TASK STATEMENT: Beginning with the line that holds "Open the 21C-111.11 plate number label", copy each line exactly through the end of the entries, but leave the pictures out.

DATASET RECORDS:
——————————

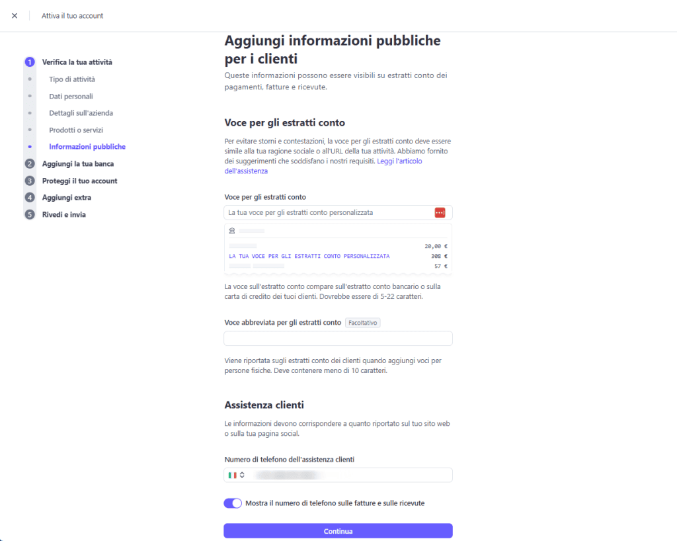Click the Voce abbreviata optional input field
The width and height of the screenshot is (677, 541).
(x=338, y=338)
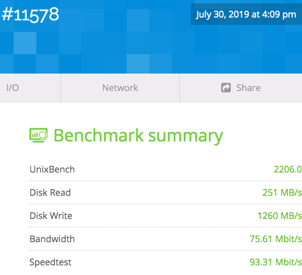The image size is (302, 275).
Task: Select the Disk Read label
Action: tap(50, 192)
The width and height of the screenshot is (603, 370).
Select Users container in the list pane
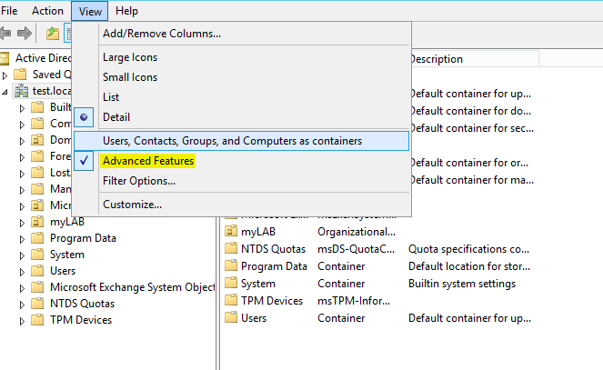[x=256, y=318]
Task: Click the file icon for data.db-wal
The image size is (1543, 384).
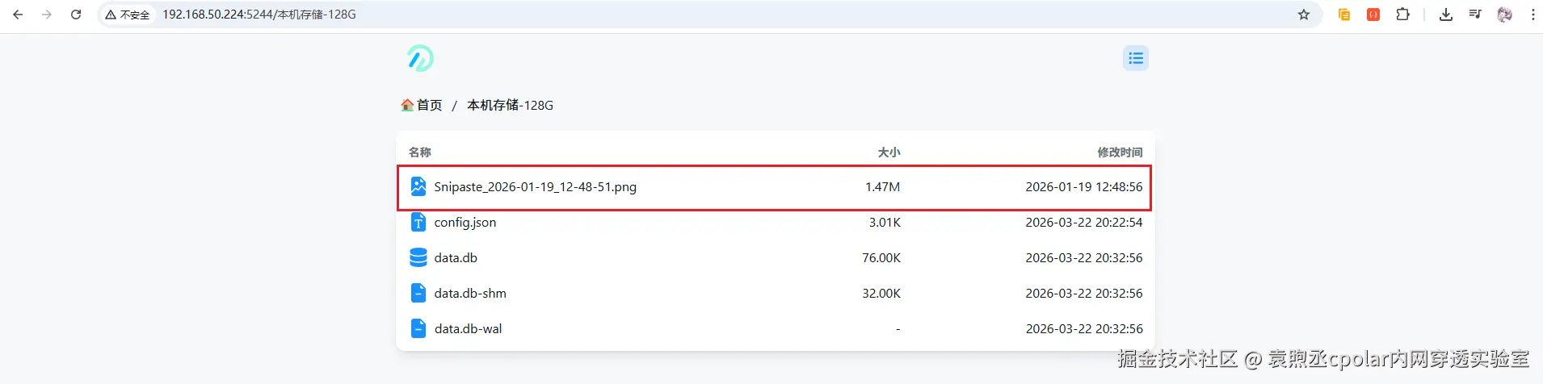Action: click(x=418, y=328)
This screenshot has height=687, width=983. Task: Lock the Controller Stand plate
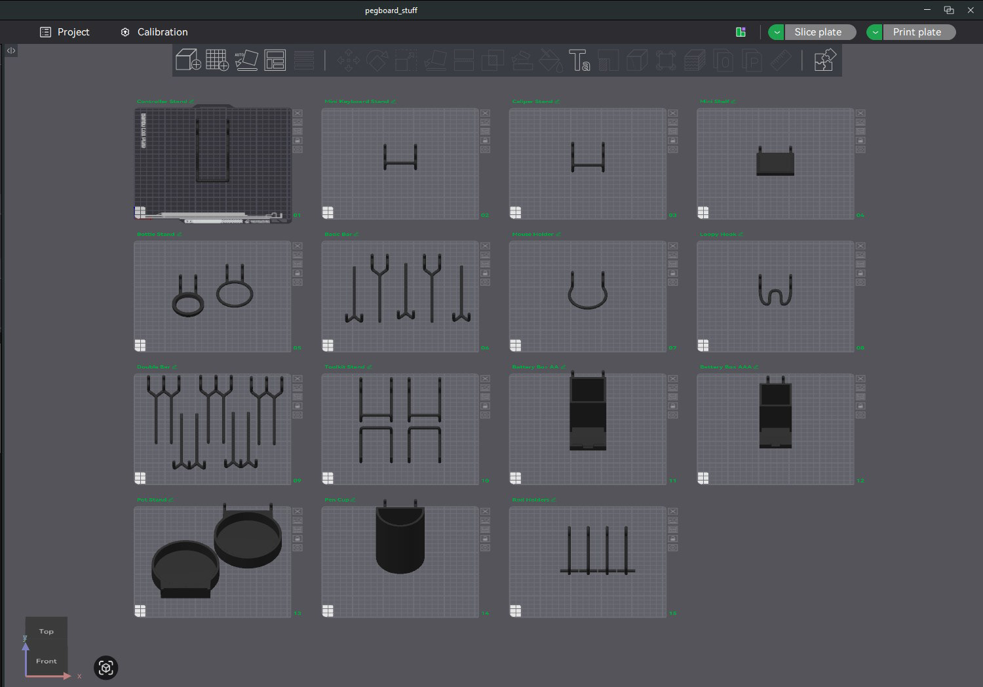coord(298,140)
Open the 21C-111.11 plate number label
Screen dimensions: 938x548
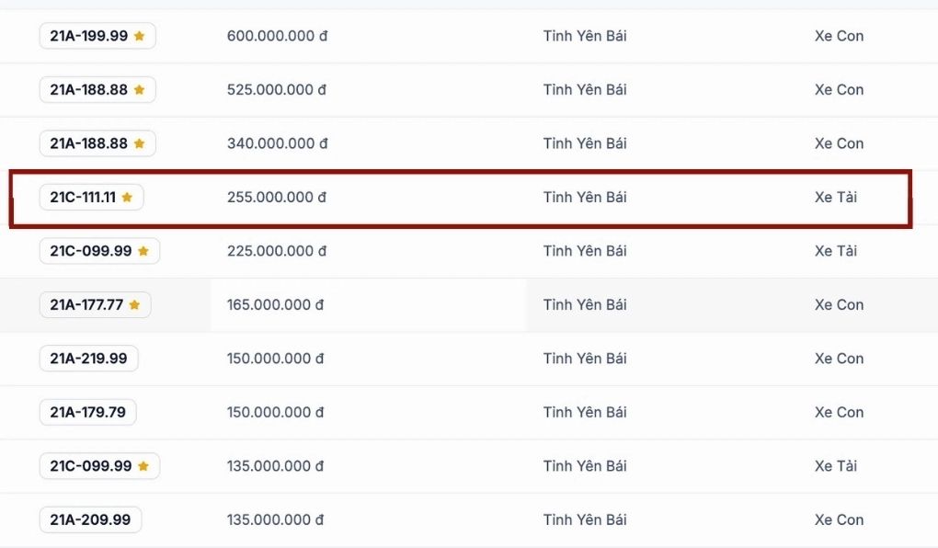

——————————

ANSWER TO THE EXERCISE:
Open the 21C-111.11 plate number label
Screen dimensions: 938x548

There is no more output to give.